O relacionamento amoroso entre um promotor de Justiça e uma advogada pode comprometer o andamento do processo de falência da Fazendas Reunidas Boi Gordo, que se arrasta nos tribunais de São Paulo desde 2002.
A disputa judicial, uma das maiores do país, envolve 30 mil credores e valores que chegam a R$ 5 bilhões. Aberta em 1988, a Boi Gordo pediu concordata em 2001 depois que um esquema de pirâmide financeira promovida pela empresa ruiu.
O romance envolve o promotor que passou a atuar no caso em 2009, Eronides Aparecido Rodrigues dos Santos, e a advogada Lívia Gavioli Machado, representante da massa falida no processo.
Lívia é advogada do escritório de Gustavo Sauer, síndico da massa falida, espécie de gestor dos ativos da empresa falida. Cabe a ela e a Sauer defender o interesse de todas as pessoas que tomaram prejuízo com a Boi Gordo.
Advogada e promotor começaram a se relacionar em outubro de 2019, segundo ela. Os dois negam que haja conflito de interesses. A ligação entre ambos foi comunicada em 11 de novembro do ano passado à juíza do processo, Paula da Rocha e Silva Formoso, pelos advogados da Forte Colonizadora, uma das partes acusadas de fazer parte do esquema de desvio da Boi Gordo.
Além de documentos sobre a participação do casal no processo, foram anexadas fotos de perfis dela em redes sociais que mostram uma relação de intimidade entre os dois. Em uma das fotografias, Lívia aparenta estar sentada no colo de Santos em uma reunião de amigos da qual também participa o síndico da massa falida, Gustavo Sauer.
O relacionamento entre promotor e partes do processo contraria dispositivos da lei, entre eles os artigos 145 e 148 do Código de Processo Civil.
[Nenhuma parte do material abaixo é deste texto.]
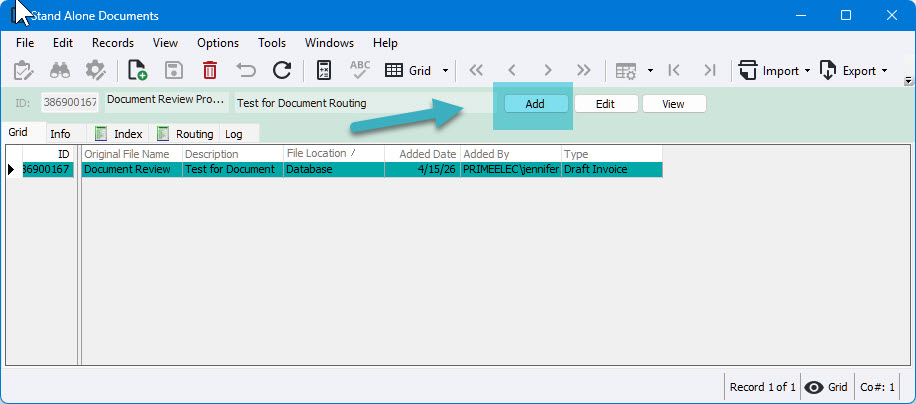Click the View button

tap(674, 104)
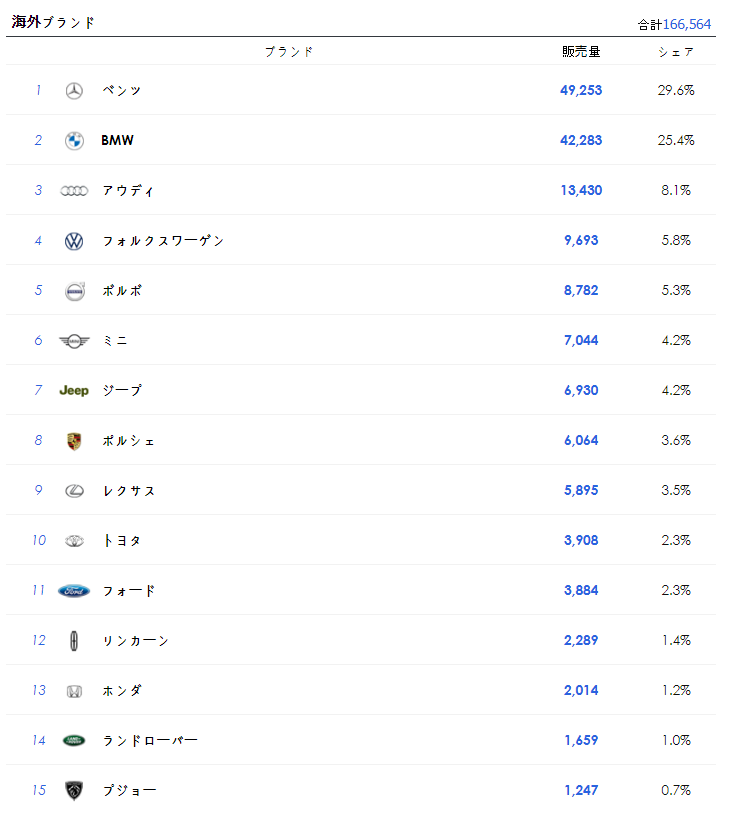The width and height of the screenshot is (729, 813).
Task: Click the Peugeot shield logo
Action: (x=74, y=791)
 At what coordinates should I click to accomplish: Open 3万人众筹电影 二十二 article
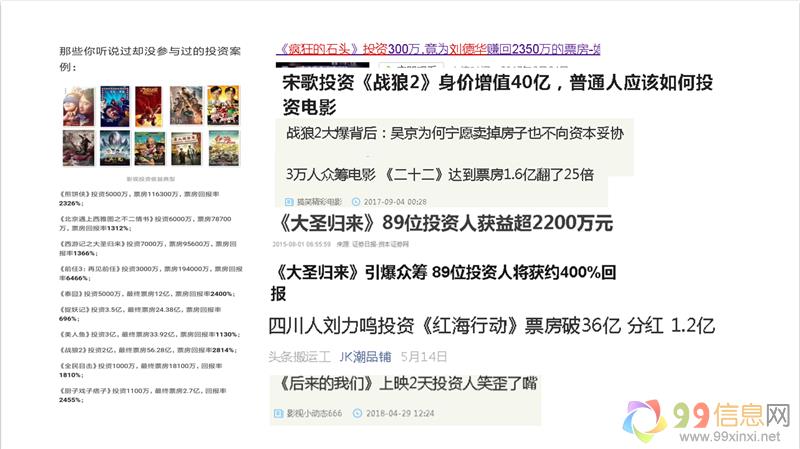440,174

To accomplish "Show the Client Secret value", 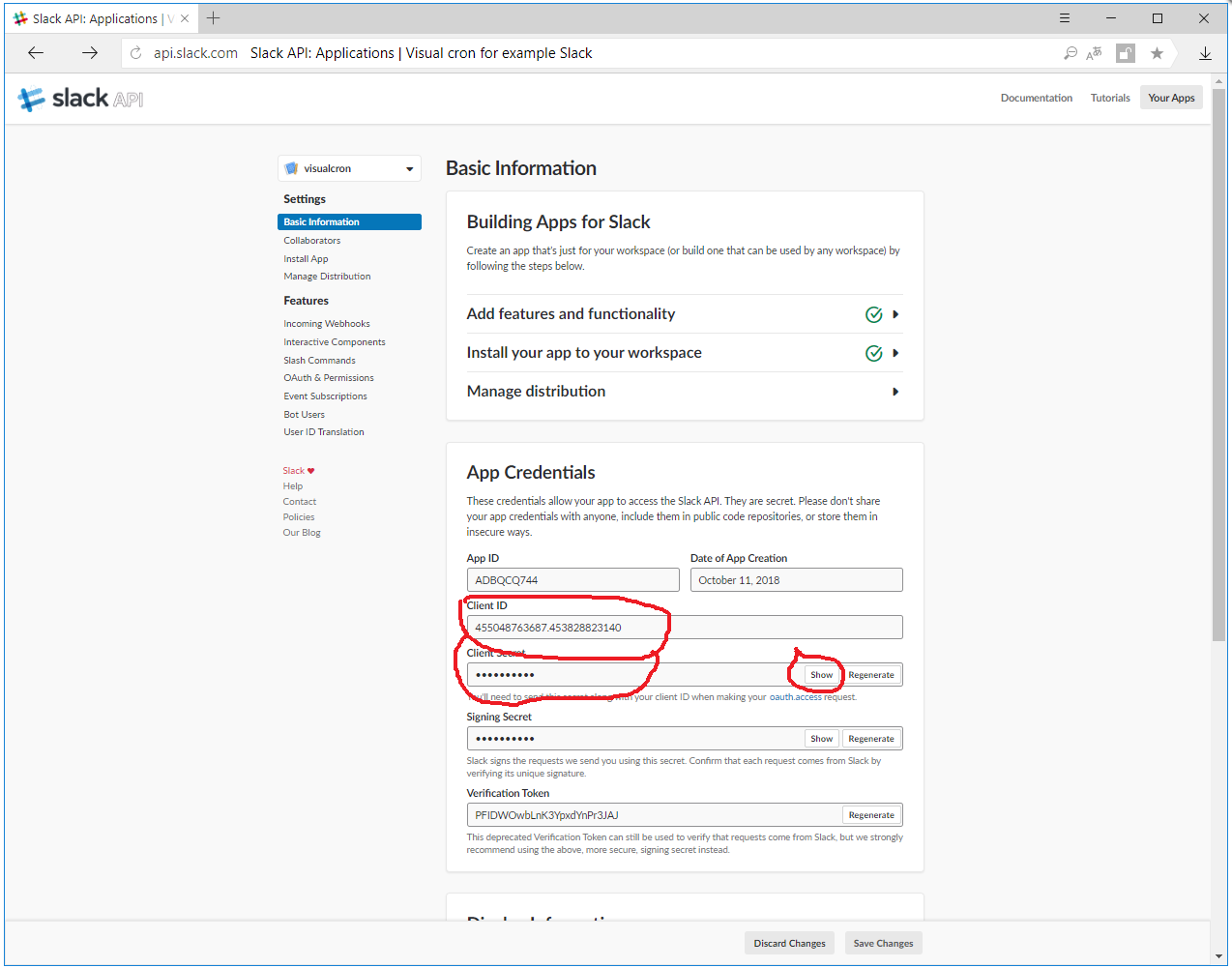I will pyautogui.click(x=820, y=674).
O primeiro diz haver suspeição do juiz quando o processo envolver “amigo íntimo ou inimigo de qualquer das partes ou de seus advogados”. O segundo, que a suspeição se estende para membros do Ministério Público, auxiliares da justiça e “demais sujeitos imparciais do processo”.
Ao comunicar o relacionamento, a Forte pediu à juíza do processo que suspendesse o andamento da ação e anulasse todos os atos de que o promotor Eronides dos Santos participou.
A magistrada negou o pedido para paralisar o processo sob o argumento de que a ação “traria evidente e imensurável prejuízo aos credores”, mas deu um prazo de 15 dias para que o promotor se explicasse.
“Não se desconhece a gravidade dos fatos aqui tratados”, disse a juíza em despacho. Ela afirmou ainda que a eventual anulação dos atos do promotor seria analisada “no processo principal e em cada incidente específico de forma separada”. O Ministério Público de São Paulo afirmou que correm procedimentos sigilosos envolvendo o promotor na corregedoria.
Procurado pela Folha, Eronides dos Santos disse que em 2 de dezembro declarou-se suspeito e que não atua mais no processo da Boi Gordo. A advogada Lívia Gavioli Machado afirmou que o relacionamento com o promotor começou em outubro do ano passado, quando ela diz ter deixado de atuar no caso.
Para Fábio Gentile, advogado especializado em processo civil, o afastamento do promotor não encerra o problema. “Em tese, todos os procedimentos que tiveram participação dele podem ser anulados, se a juíza entender que o promotor foi parcial”, disse.
Para o advogado da Forte, Roberto Iser Júnior, autor da representação, a decisão do promotor (comunicada a ele pela Folha) reforça as evidências de que há envolvimento entre Santos e Lívia, o que pode ter interferido na imparcialidade do processo. “Isso não tira a suspeita dos atos praticados no passado, que podem ser anulados por força dessa suspeição. O processo teria de ser novamente julgado”, afirmou o advogado. Na petição em que pede o afastamento do promotor, Iser Júnior aponta um segundo suposto conflito envolvendo Eronides dos Santos e o escritório de Gustavo Sauer, síndico da massa falida.